Explain Codes LogoExplain Codes Logo

Sql query to find record with ID not in another table

sql
join
performance
best-practices
Nikita BarsukovbyNikita Barsukov·Oct 3, 2024
TLDR

Identify records in Table1 but absent in Table2 using the LEFT JOIN method or the NOT EXISTS query.

LEFT JOIN (often cherished for its readability):

-- I'm opposite of a stage magician. I love when things disappear. So let's vanish those IDs found in the second table. SELECT t1.* FROM Table1 t1 LEFT JOIN Table2 t2 ON t1.ID = t2.ID WHERE t2.ID IS NULL;

NOT EXISTS (a precise subquery way):

-- Checking for non-existent things. Sometimes feels like looking for my motivation to exercise. SELECT * FROM Table1 t1 WHERE NOT EXISTS ( SELECT 1 FROM Table2 t2 WHERE t2.ID = t1.ID );

Tailor your choice based on your coding style and performance demands; both methods yield identical results—a catalog of Table1 IDs missing in Table2.

Dive into alternatives and their idiosyncrasies

When dealing with substantial datasets or complex requests, understanding the nuances of different approaches can be a tremendous resource saver.

NOT IN is another prevalent method, but it has its eccentricities:

-- List of all my friends who are astronauts, celebrities, and lottery winners. SELECT ID, Name FROM Table1 WHERE ID NOT IN (SELECT ID FROM Table2);

Yet, NOT IN can misbehave if the subquery returns NULL values, potentially turning your result set into a ghost town.

Consider EXCEPT keyword:

-- An EXCEPTionally good way to find out how much fun others are having without me. SELECT ID FROM Table1 EXCEPT SELECT ID FROM Table2;

The EXCEPT clause pits the results of two queries against each other and brings back distinct values from the first query that weren't output by the second. However, it's wise to check its compatibility with your RDBMS and compare its performance traits with JOIN operations.

Gear up for better performance

Keep an eagle eye on execution plans for different methods to whip your query performance into shape. RDBMS-specific attributes can often come to the rescue providing significant speed boosts. For PostgreSQL users, NOT EXISTS can often sprint faster than NOT IN, especially when the subquery result could include NULLs or the datasets are chunky. Replacing EXCEPT with a join operation can sometimes get you that much-needed performance gain.
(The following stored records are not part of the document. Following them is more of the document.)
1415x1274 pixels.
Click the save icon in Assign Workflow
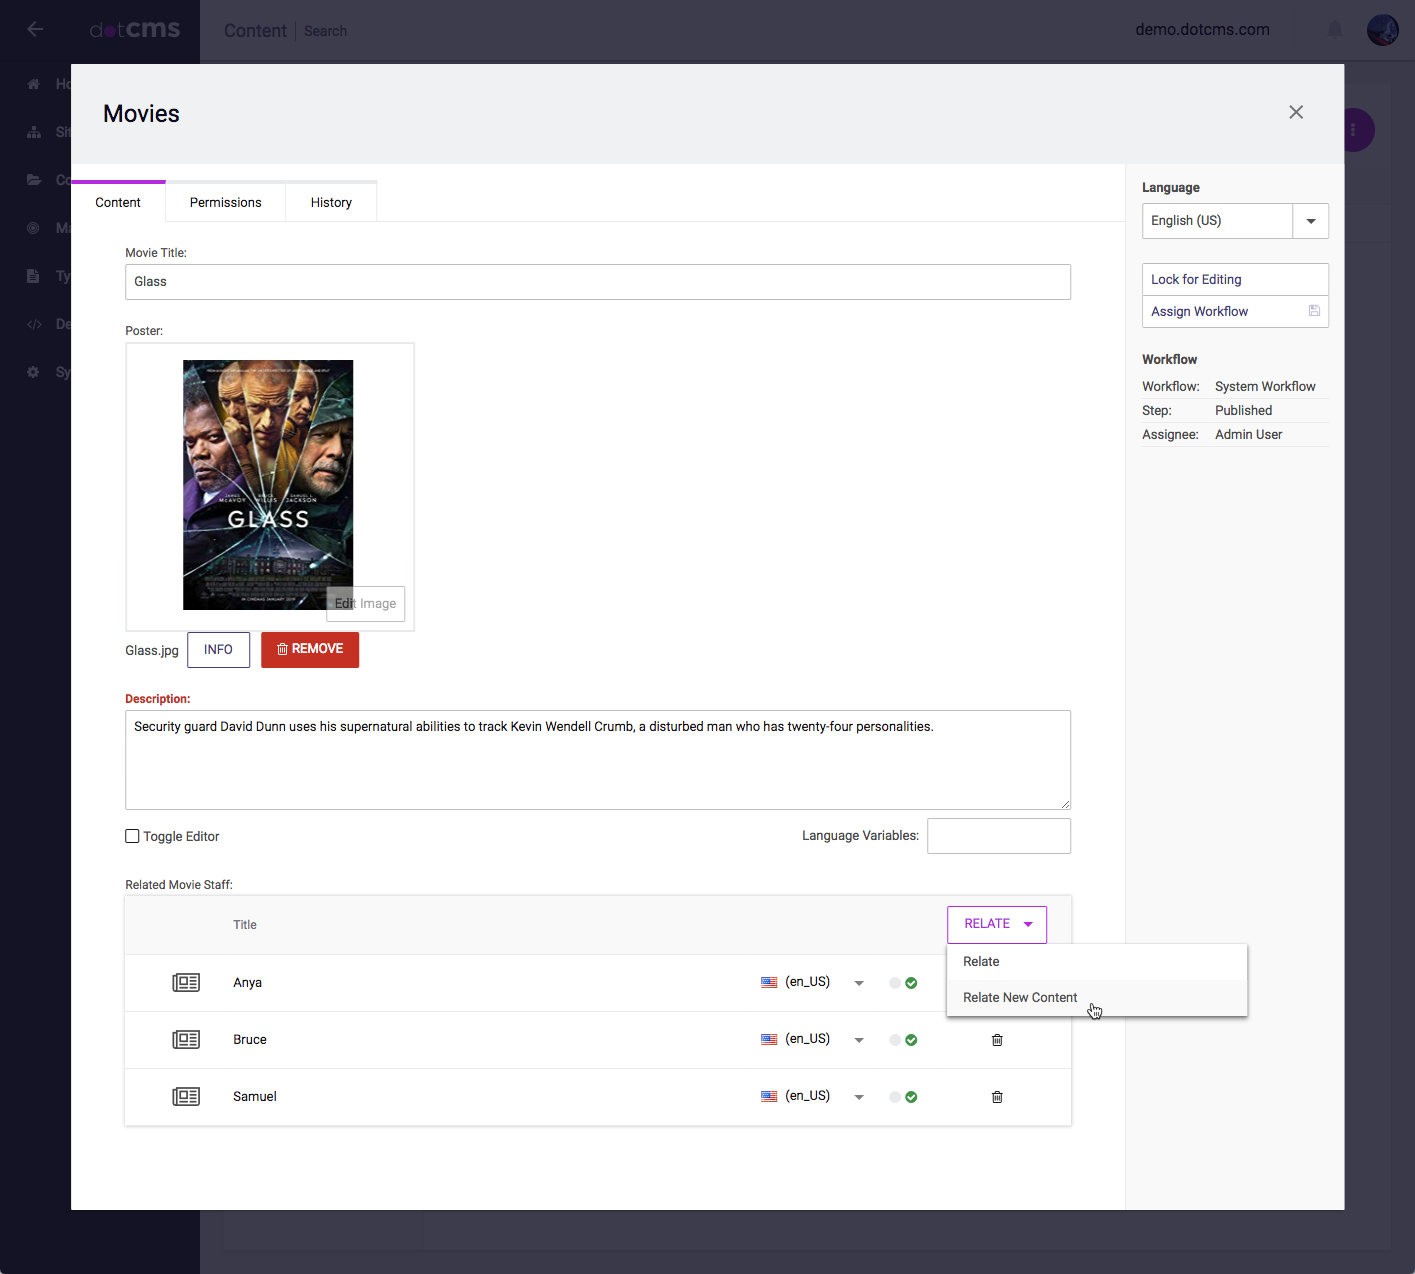point(1314,311)
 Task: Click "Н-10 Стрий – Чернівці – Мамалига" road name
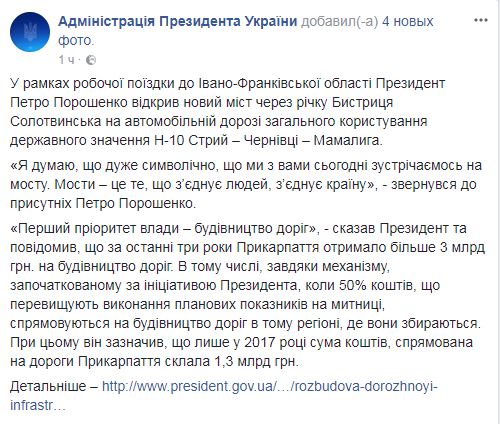pos(268,141)
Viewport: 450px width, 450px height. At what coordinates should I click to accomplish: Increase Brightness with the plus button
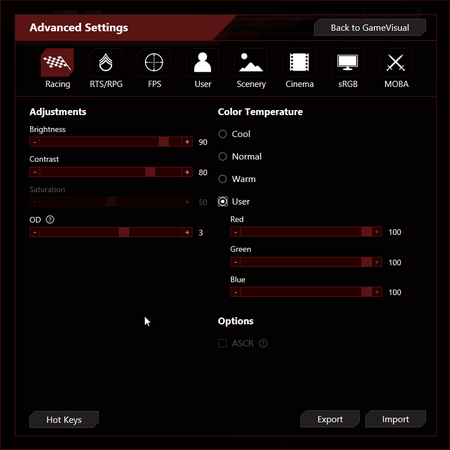click(x=187, y=142)
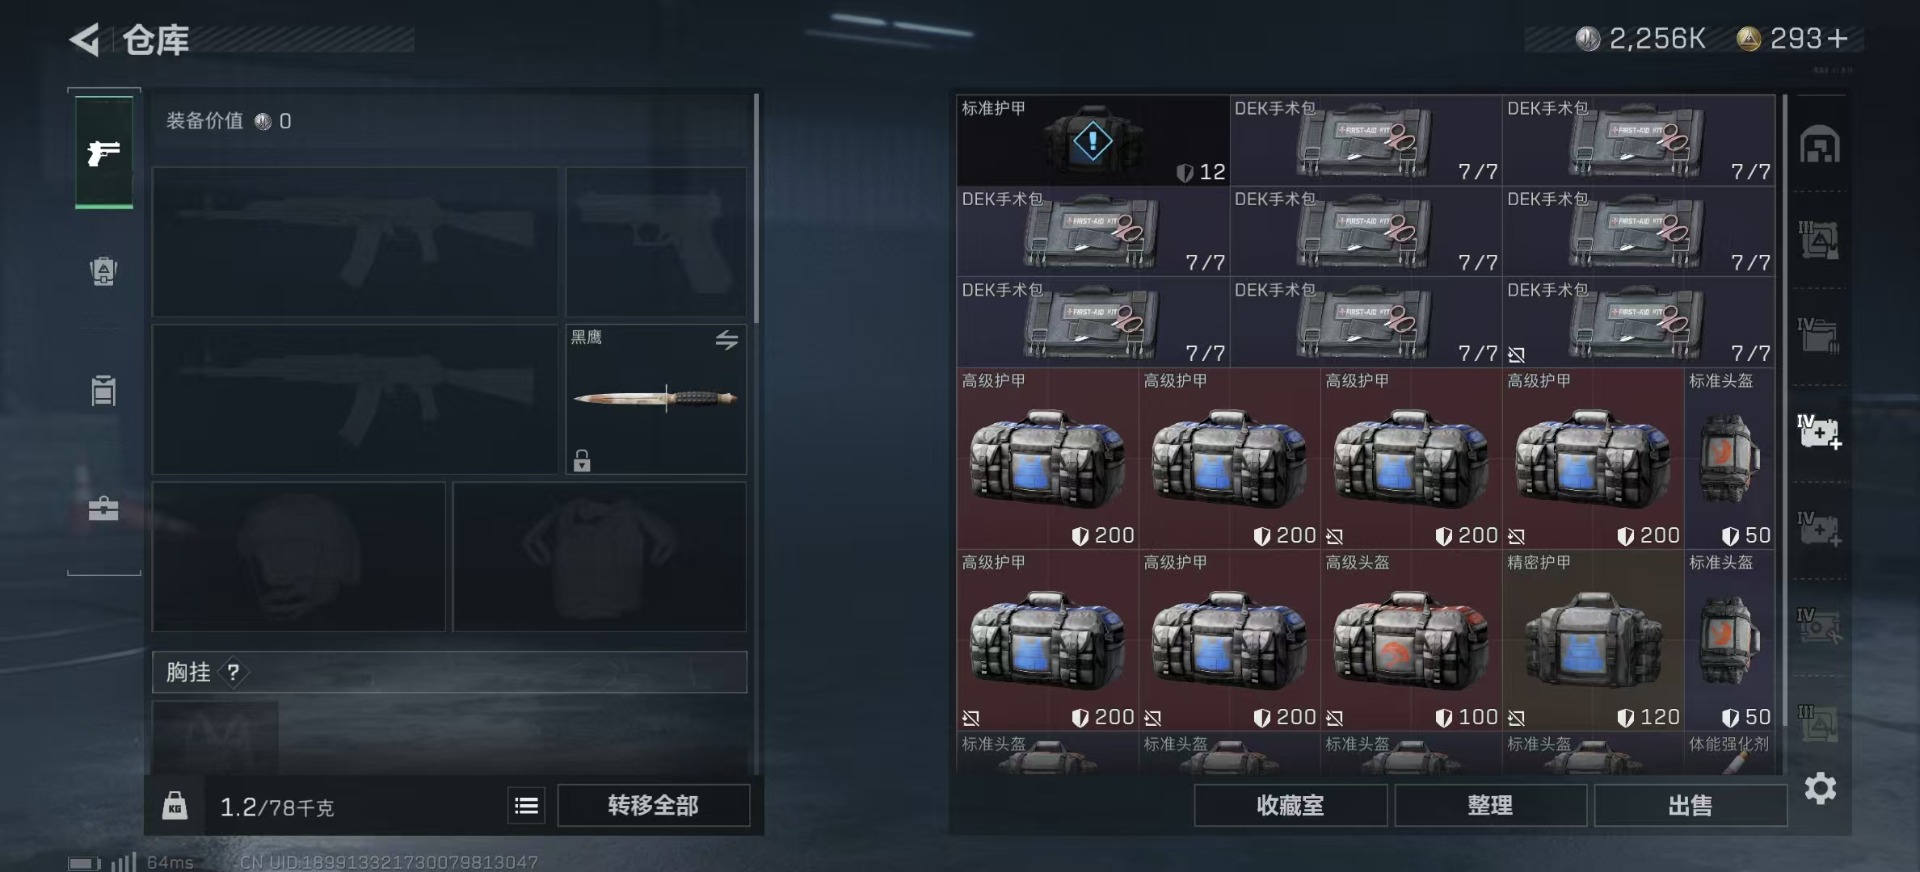Tap the swap arrows on the 黑鹰 knife slot
The width and height of the screenshot is (1920, 872).
click(x=727, y=340)
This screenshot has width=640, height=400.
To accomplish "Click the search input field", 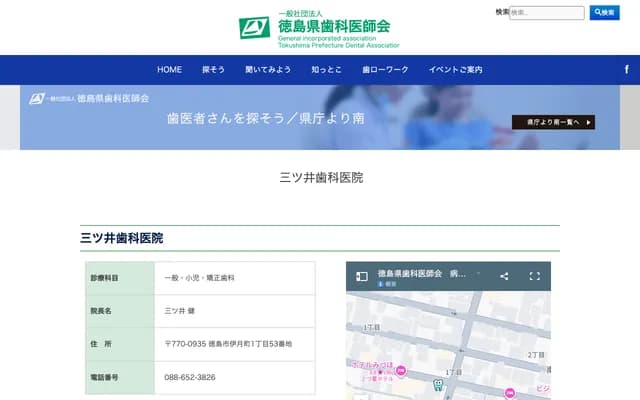I will 547,13.
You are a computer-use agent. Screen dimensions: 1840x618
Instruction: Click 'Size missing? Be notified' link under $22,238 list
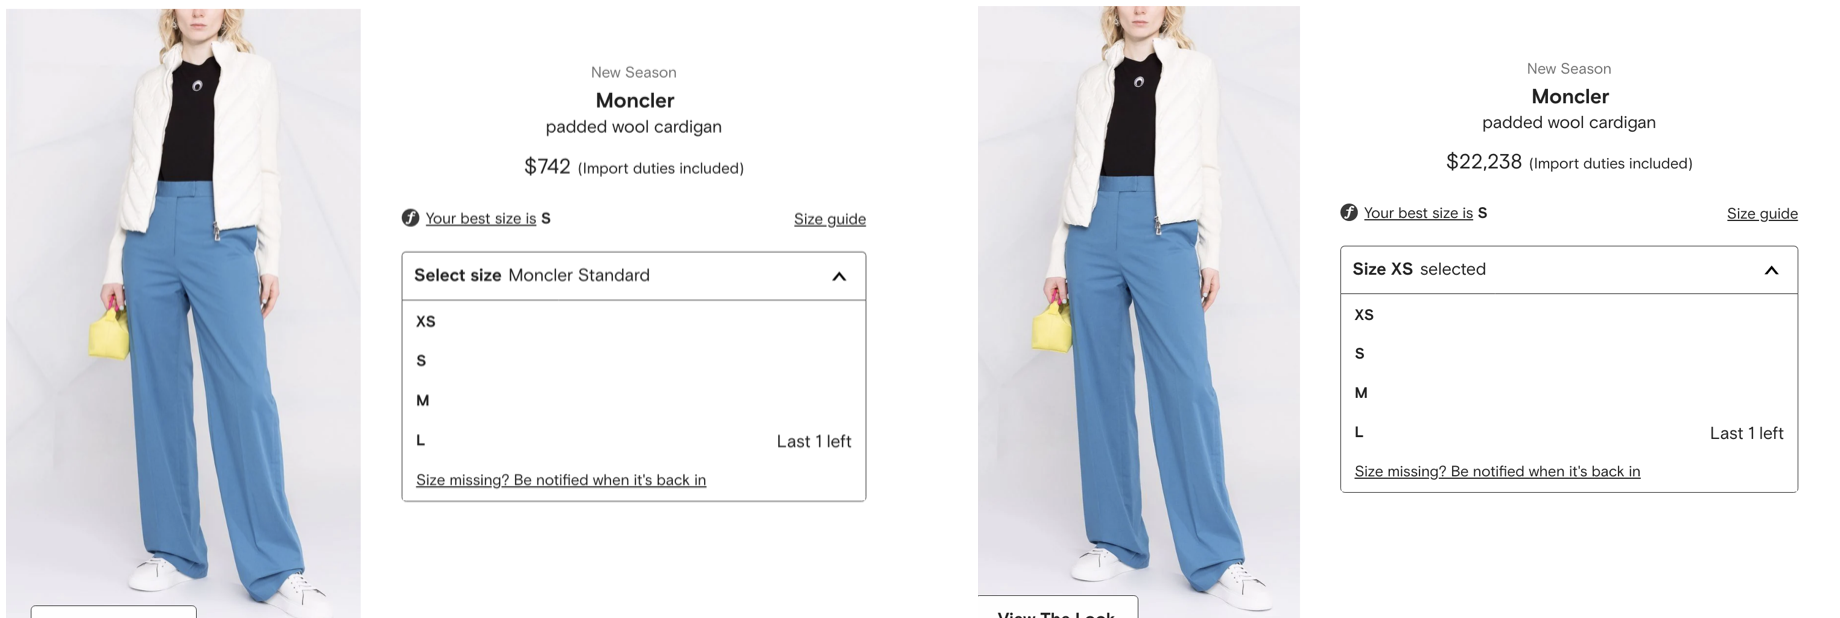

-- I like my queries how I like my race cars: Fast and efficient! SELECT * FROM Table1 t1 WHERE NOT EXISTS ( SELECT TOP 1 NULL FROM Table2 t2 WHERE t2.ID = t1.ID );

The SELECT TOP 1 NULL in the subquery often speeds up the NOT EXISTS check by signaling the query optimizer to hit the brakes as soon as it finds a match.

Practical use cases

By exploring practical scenarios where these SQL patterns come in handy, we can grasp their versatility:

Hunting down elusive customers

In a customer-orders dataset, find customers who haven't placed an order:

-- Operation 'Find Ghost Customers' – Initiated! SELECT CustomerID, CustomerName FROM Customers c WHERE NOT EXISTS ( SELECT 1 FROM Orders o WHERE o.CustomerID = c.CustomerID );

Syncing across systems

During data syncing, like that between a CRM and a mailing list, find records in the CRM that haven't made it to the mailing list yet:

-- Fasten your seatbelts! We're syncing. SELECT CRM_ID FROM CRM_Contacts LEFT JOIN MailingList ON CRM_Contacts.CRM_ID = MailingList.ContactID WHERE MailingList.ContactID IS NULL;

Cleaning up orphan records

Maintain database integrity by identifying orphaned records without a corresponding foreign key reference:

-- Orphanage for Lost Records SELECT * FROM ChildTable WHERE NOT EXISTS ( SELECT 1 FROM ParentTable WHERE ParentTable.ID = ChildTable.ParentID );

Differential queries are sensitive to NULLs and data distribution—factors you must navigate with care:

NULL handling

NULL values can play spoilsport making NOT IN churn out unexpected outcomes. The NOT EXISTS and LEFT JOIN...IS NULL techniques sidestep this issue, making them mission-critical choices.

Data distribution

The size and spread of data can dramatically dictate the query's performance—keeping an eye on indexes, cardinality, and possible duplicate IDs empowers you to make informed choices.